-- Record excerpts follows --

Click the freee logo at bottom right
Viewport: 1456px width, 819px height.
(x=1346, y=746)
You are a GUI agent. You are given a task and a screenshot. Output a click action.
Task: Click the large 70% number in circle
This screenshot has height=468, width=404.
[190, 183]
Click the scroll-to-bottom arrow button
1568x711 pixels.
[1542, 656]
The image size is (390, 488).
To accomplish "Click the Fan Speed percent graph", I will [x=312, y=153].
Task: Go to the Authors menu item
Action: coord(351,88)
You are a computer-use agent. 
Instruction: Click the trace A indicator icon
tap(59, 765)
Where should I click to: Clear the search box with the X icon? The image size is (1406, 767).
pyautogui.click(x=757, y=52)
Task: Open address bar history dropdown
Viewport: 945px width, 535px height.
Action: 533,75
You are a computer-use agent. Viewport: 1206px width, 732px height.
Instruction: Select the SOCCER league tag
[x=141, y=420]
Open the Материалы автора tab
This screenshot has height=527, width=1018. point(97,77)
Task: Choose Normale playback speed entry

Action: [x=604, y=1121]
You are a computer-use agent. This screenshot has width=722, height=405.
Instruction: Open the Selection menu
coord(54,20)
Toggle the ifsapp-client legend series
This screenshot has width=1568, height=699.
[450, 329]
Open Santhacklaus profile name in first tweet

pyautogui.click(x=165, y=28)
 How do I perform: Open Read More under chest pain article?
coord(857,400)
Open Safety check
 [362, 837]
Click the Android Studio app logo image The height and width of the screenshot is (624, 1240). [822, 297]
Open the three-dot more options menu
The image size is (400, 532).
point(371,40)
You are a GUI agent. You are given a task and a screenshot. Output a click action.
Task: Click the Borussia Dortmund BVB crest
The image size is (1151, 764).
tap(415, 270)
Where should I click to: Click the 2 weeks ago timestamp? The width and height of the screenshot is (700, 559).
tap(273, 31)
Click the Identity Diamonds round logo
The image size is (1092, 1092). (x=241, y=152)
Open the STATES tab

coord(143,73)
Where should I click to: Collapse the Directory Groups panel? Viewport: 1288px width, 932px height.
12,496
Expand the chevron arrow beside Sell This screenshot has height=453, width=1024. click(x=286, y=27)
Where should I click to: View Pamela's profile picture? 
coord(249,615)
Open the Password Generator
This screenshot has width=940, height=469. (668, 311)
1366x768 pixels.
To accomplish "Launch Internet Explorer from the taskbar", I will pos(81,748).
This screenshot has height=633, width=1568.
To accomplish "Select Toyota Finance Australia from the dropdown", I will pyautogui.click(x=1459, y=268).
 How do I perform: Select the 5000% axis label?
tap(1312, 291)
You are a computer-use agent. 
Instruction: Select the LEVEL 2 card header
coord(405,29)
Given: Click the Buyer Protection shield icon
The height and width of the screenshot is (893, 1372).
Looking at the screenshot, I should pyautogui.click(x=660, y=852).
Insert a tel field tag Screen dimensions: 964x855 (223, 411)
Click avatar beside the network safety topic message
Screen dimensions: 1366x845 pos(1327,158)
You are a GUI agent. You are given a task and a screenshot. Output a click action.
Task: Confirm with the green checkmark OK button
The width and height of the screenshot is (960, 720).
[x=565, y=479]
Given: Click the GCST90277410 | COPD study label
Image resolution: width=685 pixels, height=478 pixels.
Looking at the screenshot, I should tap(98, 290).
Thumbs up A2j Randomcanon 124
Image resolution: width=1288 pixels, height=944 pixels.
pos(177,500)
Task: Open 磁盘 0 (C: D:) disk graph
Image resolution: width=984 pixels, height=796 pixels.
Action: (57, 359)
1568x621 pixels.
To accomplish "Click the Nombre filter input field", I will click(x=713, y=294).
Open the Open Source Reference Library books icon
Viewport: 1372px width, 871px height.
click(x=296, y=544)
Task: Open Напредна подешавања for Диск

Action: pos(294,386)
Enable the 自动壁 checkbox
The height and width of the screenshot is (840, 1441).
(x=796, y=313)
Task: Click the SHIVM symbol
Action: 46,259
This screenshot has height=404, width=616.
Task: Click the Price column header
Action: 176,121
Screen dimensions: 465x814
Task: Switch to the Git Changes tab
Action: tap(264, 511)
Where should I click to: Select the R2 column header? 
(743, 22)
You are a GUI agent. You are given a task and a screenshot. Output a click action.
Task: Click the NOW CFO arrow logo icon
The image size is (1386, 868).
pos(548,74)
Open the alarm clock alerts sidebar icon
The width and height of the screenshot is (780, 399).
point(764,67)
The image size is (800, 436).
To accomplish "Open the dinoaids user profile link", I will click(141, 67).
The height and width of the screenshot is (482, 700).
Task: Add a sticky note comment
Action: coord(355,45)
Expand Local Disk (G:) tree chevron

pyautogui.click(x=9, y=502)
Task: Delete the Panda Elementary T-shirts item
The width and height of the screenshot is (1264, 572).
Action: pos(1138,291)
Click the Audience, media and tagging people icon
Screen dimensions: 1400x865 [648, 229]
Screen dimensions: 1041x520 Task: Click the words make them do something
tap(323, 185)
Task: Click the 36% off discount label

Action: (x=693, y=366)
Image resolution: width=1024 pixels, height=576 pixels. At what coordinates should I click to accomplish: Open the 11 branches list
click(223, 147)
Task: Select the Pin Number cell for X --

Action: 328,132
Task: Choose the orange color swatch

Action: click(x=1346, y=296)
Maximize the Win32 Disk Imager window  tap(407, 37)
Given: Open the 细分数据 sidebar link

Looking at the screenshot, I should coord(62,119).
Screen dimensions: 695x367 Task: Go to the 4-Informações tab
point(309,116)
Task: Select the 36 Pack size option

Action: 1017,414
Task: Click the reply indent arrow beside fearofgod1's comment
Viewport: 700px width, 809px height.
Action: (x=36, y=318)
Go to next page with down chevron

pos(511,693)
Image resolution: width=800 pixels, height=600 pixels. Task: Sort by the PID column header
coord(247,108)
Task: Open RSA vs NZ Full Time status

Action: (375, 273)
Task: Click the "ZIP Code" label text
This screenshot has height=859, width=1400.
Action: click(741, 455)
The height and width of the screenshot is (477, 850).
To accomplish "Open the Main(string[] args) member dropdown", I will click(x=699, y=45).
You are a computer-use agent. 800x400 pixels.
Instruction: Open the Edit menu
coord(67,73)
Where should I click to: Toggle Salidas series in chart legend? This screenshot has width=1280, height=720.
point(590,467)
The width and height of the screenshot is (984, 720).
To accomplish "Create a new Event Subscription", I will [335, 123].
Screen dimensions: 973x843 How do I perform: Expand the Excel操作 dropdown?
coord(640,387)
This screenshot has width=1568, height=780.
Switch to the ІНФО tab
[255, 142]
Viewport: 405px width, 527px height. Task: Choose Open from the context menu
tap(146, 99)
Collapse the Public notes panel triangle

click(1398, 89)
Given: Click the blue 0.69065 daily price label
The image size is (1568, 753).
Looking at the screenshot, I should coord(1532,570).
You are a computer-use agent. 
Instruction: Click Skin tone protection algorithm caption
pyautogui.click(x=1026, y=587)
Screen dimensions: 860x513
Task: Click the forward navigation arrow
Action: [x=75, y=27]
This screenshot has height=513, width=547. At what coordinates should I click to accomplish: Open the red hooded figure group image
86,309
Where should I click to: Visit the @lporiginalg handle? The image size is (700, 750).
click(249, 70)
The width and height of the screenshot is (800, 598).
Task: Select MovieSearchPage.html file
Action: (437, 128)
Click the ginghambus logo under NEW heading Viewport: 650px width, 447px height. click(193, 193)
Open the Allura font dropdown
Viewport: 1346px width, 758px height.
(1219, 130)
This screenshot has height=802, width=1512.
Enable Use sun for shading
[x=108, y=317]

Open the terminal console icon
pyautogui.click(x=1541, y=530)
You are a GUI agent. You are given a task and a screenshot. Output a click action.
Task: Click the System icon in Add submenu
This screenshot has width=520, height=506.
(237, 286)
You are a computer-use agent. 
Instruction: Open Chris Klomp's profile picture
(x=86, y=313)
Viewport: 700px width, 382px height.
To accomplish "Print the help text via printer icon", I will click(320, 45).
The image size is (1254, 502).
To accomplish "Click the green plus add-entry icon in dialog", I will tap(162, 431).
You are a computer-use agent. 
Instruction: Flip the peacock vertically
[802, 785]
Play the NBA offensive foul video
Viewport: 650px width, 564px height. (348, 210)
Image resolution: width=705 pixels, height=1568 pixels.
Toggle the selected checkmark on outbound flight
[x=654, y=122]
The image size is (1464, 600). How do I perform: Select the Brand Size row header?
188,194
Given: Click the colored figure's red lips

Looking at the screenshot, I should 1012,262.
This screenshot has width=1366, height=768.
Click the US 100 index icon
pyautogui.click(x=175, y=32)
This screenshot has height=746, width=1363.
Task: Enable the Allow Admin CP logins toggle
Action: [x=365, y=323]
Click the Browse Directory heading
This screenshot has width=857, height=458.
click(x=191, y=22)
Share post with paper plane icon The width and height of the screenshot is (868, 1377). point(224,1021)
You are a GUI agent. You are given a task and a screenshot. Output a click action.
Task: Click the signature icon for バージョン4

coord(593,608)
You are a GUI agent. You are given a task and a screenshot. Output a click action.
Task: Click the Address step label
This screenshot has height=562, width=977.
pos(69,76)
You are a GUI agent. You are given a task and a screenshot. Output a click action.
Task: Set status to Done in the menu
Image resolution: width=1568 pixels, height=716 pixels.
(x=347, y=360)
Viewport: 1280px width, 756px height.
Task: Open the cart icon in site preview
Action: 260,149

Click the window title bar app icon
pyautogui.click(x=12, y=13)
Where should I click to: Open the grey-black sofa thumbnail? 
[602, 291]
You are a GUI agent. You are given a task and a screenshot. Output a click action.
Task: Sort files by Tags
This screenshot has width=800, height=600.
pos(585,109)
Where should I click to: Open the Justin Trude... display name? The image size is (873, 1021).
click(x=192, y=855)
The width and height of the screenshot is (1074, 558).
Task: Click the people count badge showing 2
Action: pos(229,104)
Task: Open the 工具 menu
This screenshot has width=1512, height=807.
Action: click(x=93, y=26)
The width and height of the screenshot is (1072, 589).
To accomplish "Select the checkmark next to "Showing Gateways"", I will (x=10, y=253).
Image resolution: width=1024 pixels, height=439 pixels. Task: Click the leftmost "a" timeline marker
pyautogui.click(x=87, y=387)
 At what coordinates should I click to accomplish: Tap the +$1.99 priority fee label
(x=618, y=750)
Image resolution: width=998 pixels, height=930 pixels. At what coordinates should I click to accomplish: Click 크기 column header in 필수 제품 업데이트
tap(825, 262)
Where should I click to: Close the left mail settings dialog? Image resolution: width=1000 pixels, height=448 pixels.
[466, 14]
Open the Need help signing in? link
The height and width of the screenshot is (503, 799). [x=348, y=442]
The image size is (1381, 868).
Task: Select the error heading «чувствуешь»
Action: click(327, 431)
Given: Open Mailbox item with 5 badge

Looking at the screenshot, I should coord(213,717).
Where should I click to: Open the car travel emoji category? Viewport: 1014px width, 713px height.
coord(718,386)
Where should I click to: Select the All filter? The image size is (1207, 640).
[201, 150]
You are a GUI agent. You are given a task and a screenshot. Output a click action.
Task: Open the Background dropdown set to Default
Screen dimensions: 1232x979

-- Record excerpts concluded --

-- Exercise goal --
Your answer must consist solely of the lines above between the line holding "Task: Click the NOW CFO arrow logo icon" and the line holding "The image size is (800, 436).", inclusive, copied exactly.

-- Expected answer --
Task: Click the NOW CFO arrow logo icon
The image size is (1386, 868).
pos(548,74)
Open the alarm clock alerts sidebar icon
The width and height of the screenshot is (780, 399).
point(764,67)
The image size is (800, 436).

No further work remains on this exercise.